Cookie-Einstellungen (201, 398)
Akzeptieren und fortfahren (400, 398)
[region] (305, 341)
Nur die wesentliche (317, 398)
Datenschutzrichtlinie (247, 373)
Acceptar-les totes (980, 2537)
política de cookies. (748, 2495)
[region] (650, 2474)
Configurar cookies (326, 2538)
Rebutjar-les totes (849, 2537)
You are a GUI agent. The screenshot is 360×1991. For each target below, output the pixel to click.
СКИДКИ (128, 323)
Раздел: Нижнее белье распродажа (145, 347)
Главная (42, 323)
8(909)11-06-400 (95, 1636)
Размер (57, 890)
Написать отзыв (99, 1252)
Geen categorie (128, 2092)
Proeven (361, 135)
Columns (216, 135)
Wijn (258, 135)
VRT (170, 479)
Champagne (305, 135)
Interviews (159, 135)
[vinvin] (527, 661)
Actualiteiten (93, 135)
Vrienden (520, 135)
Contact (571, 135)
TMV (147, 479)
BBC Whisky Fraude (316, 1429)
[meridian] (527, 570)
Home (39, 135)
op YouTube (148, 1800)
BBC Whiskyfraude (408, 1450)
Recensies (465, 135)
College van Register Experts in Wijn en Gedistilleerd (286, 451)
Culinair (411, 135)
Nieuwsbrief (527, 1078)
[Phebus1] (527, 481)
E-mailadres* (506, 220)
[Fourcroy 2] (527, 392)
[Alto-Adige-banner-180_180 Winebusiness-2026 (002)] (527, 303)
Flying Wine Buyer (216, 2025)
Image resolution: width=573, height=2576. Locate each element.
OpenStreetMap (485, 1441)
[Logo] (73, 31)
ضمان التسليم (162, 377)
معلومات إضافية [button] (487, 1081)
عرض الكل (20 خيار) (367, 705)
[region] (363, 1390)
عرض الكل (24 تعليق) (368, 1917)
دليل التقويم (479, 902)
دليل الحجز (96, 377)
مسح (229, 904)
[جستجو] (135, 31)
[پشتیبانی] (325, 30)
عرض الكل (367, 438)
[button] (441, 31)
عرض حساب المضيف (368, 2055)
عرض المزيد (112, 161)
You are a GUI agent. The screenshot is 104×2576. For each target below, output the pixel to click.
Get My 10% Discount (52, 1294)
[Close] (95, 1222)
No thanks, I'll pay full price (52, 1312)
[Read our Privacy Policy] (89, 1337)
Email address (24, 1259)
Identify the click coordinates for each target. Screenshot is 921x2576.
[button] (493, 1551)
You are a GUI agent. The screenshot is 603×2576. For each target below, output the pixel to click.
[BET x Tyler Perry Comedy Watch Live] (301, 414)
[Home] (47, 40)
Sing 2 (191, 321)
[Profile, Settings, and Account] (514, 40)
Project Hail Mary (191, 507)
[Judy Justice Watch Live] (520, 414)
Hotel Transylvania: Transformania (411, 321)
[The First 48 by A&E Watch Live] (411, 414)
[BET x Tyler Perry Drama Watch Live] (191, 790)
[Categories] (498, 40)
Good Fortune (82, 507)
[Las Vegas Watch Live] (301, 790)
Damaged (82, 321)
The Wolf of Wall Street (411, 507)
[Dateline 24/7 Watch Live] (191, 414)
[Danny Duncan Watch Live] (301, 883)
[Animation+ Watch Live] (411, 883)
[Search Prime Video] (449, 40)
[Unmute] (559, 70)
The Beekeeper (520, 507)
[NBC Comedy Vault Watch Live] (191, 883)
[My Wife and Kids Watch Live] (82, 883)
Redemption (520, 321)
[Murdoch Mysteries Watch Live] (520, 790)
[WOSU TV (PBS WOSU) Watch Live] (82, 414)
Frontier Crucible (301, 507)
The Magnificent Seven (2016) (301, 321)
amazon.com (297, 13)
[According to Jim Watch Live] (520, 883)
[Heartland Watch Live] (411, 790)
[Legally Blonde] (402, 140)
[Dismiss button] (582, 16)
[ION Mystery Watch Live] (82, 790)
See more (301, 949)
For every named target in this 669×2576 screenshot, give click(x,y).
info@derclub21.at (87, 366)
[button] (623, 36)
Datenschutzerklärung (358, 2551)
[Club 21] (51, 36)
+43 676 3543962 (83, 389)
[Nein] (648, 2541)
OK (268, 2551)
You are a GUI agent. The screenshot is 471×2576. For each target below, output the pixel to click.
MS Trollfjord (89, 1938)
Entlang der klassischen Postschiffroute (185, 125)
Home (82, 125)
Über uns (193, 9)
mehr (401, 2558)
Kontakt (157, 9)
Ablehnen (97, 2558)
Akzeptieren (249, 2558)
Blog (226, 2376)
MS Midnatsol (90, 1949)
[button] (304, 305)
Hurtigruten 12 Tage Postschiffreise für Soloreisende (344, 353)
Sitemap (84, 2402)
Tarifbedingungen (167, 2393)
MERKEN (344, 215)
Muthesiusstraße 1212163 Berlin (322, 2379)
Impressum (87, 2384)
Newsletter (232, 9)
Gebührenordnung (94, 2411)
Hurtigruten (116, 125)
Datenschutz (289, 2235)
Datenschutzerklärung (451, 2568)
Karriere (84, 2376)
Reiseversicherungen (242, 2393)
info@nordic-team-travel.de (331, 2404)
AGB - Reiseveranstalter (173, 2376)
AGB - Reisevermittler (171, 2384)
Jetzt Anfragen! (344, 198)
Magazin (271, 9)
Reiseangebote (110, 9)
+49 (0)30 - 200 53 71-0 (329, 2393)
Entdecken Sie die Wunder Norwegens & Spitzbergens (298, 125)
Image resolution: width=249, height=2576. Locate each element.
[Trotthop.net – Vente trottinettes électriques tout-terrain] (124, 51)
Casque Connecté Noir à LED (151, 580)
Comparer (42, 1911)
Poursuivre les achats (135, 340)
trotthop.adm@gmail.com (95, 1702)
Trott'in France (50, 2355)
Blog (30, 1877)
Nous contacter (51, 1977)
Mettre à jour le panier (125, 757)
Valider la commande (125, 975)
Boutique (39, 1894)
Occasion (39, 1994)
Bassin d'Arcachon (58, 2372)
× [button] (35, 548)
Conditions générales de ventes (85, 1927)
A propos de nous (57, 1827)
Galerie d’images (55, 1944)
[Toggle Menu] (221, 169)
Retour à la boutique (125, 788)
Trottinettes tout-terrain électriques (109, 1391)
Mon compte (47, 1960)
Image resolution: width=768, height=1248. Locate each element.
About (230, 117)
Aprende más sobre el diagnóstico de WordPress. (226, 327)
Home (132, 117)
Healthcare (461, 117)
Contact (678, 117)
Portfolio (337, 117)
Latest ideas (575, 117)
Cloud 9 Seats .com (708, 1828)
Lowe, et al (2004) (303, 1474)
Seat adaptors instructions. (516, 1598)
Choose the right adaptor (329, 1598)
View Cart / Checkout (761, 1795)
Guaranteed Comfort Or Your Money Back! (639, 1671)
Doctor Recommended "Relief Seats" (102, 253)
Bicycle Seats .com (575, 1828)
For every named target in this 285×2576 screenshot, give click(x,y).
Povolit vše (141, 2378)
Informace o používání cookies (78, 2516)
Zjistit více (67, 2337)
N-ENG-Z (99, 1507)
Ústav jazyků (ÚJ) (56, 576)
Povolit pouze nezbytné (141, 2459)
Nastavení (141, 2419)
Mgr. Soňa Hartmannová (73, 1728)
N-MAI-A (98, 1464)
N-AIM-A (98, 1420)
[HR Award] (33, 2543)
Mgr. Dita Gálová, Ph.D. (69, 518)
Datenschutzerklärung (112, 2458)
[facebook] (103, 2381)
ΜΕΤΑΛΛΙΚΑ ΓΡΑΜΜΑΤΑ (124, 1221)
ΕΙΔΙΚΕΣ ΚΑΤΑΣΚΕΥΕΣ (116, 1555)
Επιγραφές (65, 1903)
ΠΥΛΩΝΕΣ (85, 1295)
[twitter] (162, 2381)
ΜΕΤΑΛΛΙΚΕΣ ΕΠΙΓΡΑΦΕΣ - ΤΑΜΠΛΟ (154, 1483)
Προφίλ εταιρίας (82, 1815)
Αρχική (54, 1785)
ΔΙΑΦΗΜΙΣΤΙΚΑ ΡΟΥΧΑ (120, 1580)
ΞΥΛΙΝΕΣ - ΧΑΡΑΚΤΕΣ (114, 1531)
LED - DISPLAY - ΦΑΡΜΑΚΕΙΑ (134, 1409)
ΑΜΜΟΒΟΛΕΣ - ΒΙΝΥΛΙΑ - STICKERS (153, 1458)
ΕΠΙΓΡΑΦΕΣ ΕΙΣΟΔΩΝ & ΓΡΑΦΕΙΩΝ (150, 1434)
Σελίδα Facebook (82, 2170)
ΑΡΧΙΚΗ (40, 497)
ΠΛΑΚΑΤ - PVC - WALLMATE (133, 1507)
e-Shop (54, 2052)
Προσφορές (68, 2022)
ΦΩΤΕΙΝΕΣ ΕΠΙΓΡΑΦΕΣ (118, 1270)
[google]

--------------------------------

* _Activity_
Find each line in the listing above that contains "totes", and copy that line.

* _Task solution_
Acceptar-les totes (980, 2537)
Rebutjar-les totes (849, 2537)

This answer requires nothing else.